Stated goal ::
Find each line in the records below that contains the word "what" with the same capitalization, and copy those lines.

Supplied data ::
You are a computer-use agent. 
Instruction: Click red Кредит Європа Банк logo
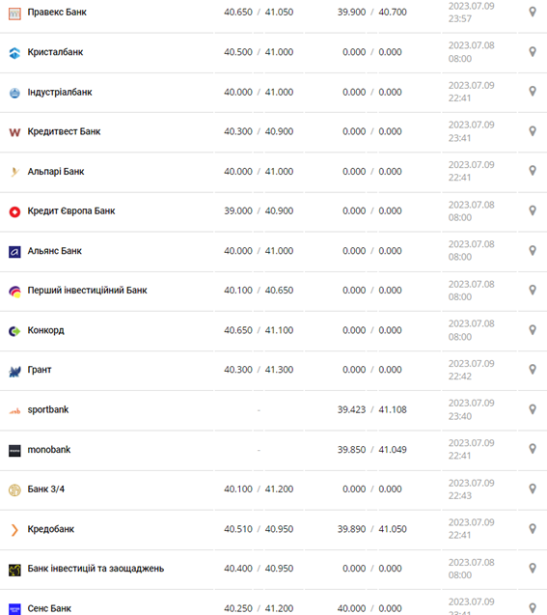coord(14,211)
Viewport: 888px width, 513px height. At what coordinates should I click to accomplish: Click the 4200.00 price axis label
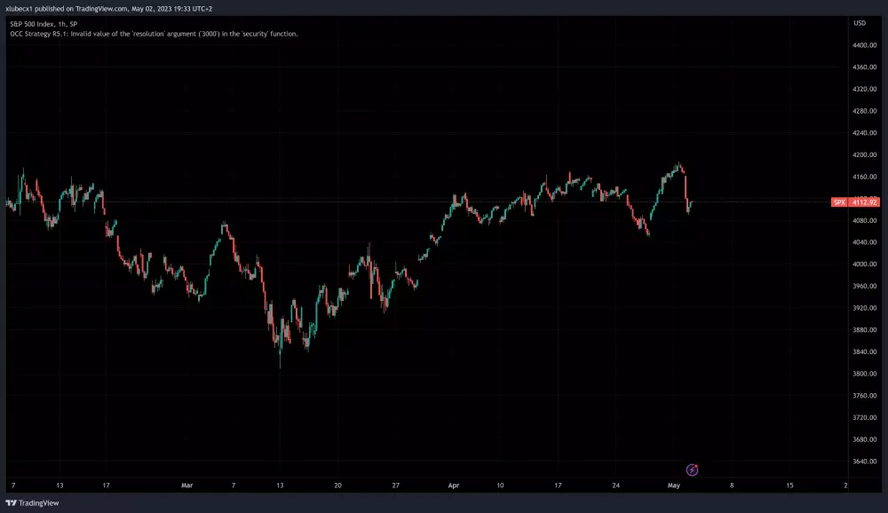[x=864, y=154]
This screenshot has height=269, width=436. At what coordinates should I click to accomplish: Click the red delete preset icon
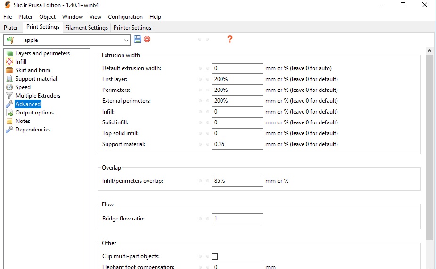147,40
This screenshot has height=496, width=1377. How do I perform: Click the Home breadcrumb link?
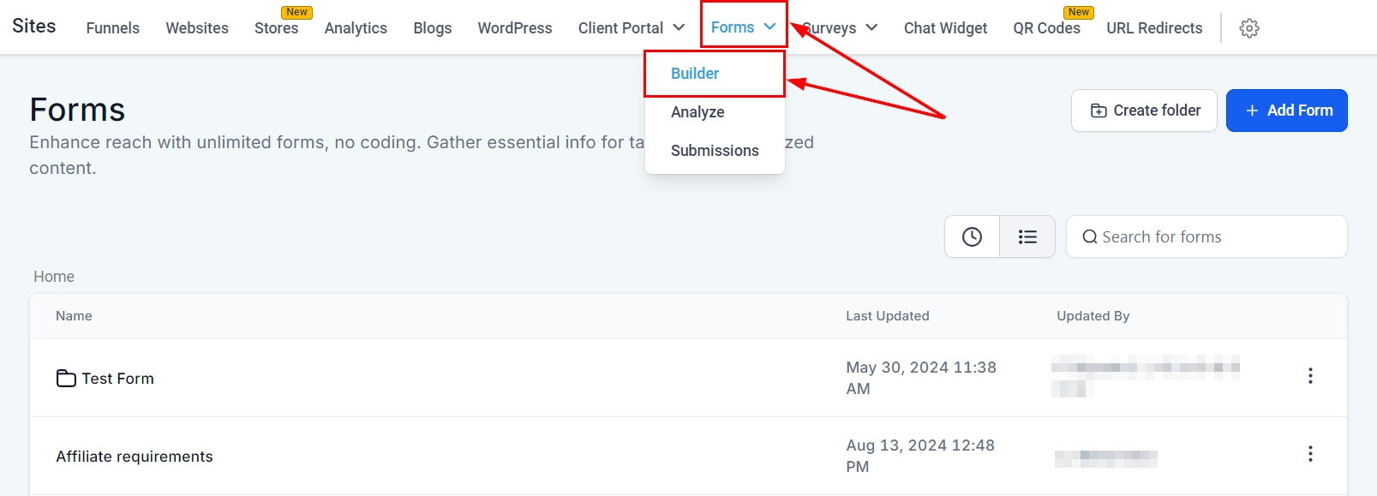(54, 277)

Answer to this task ::
Viewport: 888px width, 513px height. At what coordinates should I click to accomplish: Click the 4200.00 price axis label
This screenshot has height=269, width=436. At what coordinates should I click to accomplish: Click the red delete preset icon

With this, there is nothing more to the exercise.